Output every record below exactly.

INFORMATION GIVEN |

_ _ _ _ _

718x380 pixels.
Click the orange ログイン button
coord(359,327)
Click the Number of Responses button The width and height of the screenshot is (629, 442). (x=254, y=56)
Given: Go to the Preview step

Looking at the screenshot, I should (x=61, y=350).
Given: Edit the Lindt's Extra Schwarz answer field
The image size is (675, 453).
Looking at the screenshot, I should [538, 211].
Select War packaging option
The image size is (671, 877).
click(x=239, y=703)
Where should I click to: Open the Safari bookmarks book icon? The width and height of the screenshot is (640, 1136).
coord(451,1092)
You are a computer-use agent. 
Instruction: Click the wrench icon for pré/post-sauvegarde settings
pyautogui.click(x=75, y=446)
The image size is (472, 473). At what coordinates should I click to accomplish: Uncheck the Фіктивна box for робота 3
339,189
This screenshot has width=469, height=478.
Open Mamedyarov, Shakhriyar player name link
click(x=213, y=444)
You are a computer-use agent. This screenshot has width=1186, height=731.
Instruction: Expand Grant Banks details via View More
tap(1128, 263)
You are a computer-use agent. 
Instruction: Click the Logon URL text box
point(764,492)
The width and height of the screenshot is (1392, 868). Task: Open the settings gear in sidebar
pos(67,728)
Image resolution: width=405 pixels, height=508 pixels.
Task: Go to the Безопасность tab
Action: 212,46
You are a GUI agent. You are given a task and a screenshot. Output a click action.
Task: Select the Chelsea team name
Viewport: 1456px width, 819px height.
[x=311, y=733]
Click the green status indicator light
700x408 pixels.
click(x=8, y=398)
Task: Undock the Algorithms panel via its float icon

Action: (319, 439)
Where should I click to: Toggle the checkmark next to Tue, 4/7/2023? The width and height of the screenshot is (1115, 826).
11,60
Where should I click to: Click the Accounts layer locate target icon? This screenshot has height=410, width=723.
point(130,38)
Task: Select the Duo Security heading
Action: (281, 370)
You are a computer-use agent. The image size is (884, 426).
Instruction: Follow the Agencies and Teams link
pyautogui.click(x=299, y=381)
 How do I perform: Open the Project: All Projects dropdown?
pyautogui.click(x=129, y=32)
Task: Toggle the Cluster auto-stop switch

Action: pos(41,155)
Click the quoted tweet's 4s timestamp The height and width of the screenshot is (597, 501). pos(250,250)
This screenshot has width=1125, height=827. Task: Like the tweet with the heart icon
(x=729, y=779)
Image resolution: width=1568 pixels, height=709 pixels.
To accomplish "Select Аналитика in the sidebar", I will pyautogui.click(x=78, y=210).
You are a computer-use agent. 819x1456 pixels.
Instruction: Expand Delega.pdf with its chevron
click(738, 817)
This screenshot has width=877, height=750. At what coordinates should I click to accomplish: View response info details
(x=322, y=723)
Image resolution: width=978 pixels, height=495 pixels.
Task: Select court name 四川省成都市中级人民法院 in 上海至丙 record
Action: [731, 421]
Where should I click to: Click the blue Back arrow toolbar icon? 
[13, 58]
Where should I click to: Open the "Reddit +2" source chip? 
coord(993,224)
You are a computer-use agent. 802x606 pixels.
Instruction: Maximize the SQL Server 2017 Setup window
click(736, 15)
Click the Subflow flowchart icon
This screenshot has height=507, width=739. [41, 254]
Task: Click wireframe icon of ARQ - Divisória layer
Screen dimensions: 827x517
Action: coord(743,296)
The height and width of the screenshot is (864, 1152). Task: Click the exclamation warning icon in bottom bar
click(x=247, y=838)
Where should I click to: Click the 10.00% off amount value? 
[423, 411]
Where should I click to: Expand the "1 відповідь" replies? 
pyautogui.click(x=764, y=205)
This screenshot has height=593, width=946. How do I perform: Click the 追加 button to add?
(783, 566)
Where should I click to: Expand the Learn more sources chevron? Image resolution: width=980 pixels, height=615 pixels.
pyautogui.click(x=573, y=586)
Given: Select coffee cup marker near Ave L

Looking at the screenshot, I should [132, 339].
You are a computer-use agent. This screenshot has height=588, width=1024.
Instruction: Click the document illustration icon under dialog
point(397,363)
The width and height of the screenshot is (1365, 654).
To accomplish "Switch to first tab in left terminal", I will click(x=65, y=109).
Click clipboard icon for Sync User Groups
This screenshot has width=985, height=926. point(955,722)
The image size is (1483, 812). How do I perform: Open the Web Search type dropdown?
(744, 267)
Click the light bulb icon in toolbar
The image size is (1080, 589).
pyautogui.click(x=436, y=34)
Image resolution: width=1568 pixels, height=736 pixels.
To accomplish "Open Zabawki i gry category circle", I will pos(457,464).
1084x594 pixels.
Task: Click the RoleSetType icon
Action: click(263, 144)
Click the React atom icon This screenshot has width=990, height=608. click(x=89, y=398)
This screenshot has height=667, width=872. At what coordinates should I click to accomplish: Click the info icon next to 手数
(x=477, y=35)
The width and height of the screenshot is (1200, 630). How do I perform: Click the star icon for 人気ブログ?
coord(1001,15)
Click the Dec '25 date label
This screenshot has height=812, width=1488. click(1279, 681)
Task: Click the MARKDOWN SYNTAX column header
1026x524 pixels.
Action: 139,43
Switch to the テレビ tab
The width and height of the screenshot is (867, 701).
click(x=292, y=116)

_ _ _ _ _

RESPONSE AREA |
718x380 pixels.
Click the orange ログイン button
coord(359,327)
Click the Number of Responses button The width and height of the screenshot is (629, 442). (x=254, y=56)
Given: Go to the Preview step

Looking at the screenshot, I should (x=61, y=350).
Given: Edit the Lindt's Extra Schwarz answer field
The image size is (675, 453).
Looking at the screenshot, I should [538, 211].
Select War packaging option
The image size is (671, 877).
click(x=239, y=703)
Where should I click to: Open the Safari bookmarks book icon? The width and height of the screenshot is (640, 1136).
coord(451,1092)
You are a computer-use agent. 
Instruction: Click the wrench icon for pré/post-sauvegarde settings
pyautogui.click(x=75, y=446)
The image size is (472, 473). At what coordinates should I click to accomplish: Uncheck the Фіктивна box for робота 3
339,189
This screenshot has width=469, height=478.
Open Mamedyarov, Shakhriyar player name link
click(x=213, y=444)
You are a computer-use agent. This screenshot has width=1186, height=731.
Instruction: Expand Grant Banks details via View More
tap(1128, 263)
You are a computer-use agent. 
Instruction: Click the Logon URL text box
point(764,492)
The width and height of the screenshot is (1392, 868). Task: Open the settings gear in sidebar
pos(67,728)
Image resolution: width=405 pixels, height=508 pixels.
Task: Go to the Безопасность tab
Action: 212,46
You are a GUI agent. You are given a task and a screenshot. Output a click action.
Task: Select the Chelsea team name
Viewport: 1456px width, 819px height.
[x=311, y=733]
Click the green status indicator light
700x408 pixels.
click(x=8, y=398)
Task: Undock the Algorithms panel via its float icon

Action: (319, 439)
Where should I click to: Toggle the checkmark next to Tue, 4/7/2023? The width and height of the screenshot is (1115, 826).
11,60
Where should I click to: Click the Accounts layer locate target icon? This screenshot has height=410, width=723.
point(130,38)
Task: Select the Duo Security heading
Action: (281, 370)
You are a computer-use agent. The image size is (884, 426).
Instruction: Follow the Agencies and Teams link
pyautogui.click(x=299, y=381)
 How do I perform: Open the Project: All Projects dropdown?
pyautogui.click(x=129, y=32)
Task: Toggle the Cluster auto-stop switch

Action: pos(41,155)
Click the quoted tweet's 4s timestamp The height and width of the screenshot is (597, 501). pos(250,250)
This screenshot has width=1125, height=827. Task: Like the tweet with the heart icon
(x=729, y=779)
Image resolution: width=1568 pixels, height=709 pixels.
To accomplish "Select Аналитика in the sidebar", I will pyautogui.click(x=78, y=210).
You are a computer-use agent. 819x1456 pixels.
Instruction: Expand Delega.pdf with its chevron
click(738, 817)
This screenshot has width=877, height=750. At what coordinates should I click to accomplish: View response info details
(x=322, y=723)
Image resolution: width=978 pixels, height=495 pixels.
Task: Select court name 四川省成都市中级人民法院 in 上海至丙 record
Action: [731, 421]
Where should I click to: Click the blue Back arrow toolbar icon? 
[13, 58]
Where should I click to: Open the "Reddit +2" source chip? 
coord(993,224)
You are a computer-use agent. 802x606 pixels.
Instruction: Maximize the SQL Server 2017 Setup window
click(736, 15)
Click the Subflow flowchart icon
This screenshot has height=507, width=739. [41, 254]
Task: Click wireframe icon of ARQ - Divisória layer
Screen dimensions: 827x517
Action: coord(743,296)
The height and width of the screenshot is (864, 1152). Task: Click the exclamation warning icon in bottom bar
click(x=247, y=838)
Where should I click to: Click the 10.00% off amount value? 
[423, 411]
Where should I click to: Expand the "1 відповідь" replies? 
pyautogui.click(x=764, y=205)
This screenshot has height=593, width=946. How do I perform: Click the 追加 button to add?
(783, 566)
Where should I click to: Expand the Learn more sources chevron? Image resolution: width=980 pixels, height=615 pixels.
pyautogui.click(x=573, y=586)
Given: Select coffee cup marker near Ave L

Looking at the screenshot, I should [132, 339].
You are a computer-use agent. This screenshot has height=588, width=1024.
Instruction: Click the document illustration icon under dialog
point(397,363)
The width and height of the screenshot is (1365, 654).
To accomplish "Switch to first tab in left terminal", I will click(x=65, y=109).
Click clipboard icon for Sync User Groups
This screenshot has width=985, height=926. point(955,722)
The image size is (1483, 812). How do I perform: Open the Web Search type dropdown?
(744, 267)
Click the light bulb icon in toolbar
The image size is (1080, 589).
pyautogui.click(x=436, y=34)
Image resolution: width=1568 pixels, height=736 pixels.
To accomplish "Open Zabawki i gry category circle", I will pos(457,464).
1084x594 pixels.
Task: Click the RoleSetType icon
Action: click(263, 144)
Click the React atom icon This screenshot has width=990, height=608. click(x=89, y=398)
This screenshot has height=667, width=872. At what coordinates should I click to accomplish: Click the info icon next to 手数
(x=477, y=35)
The width and height of the screenshot is (1200, 630). How do I perform: Click the star icon for 人気ブログ?
coord(1001,15)
Click the Dec '25 date label
This screenshot has height=812, width=1488. click(1279, 681)
Task: Click the MARKDOWN SYNTAX column header
1026x524 pixels.
Action: 139,43
Switch to the テレビ tab
The width and height of the screenshot is (867, 701).
click(x=292, y=116)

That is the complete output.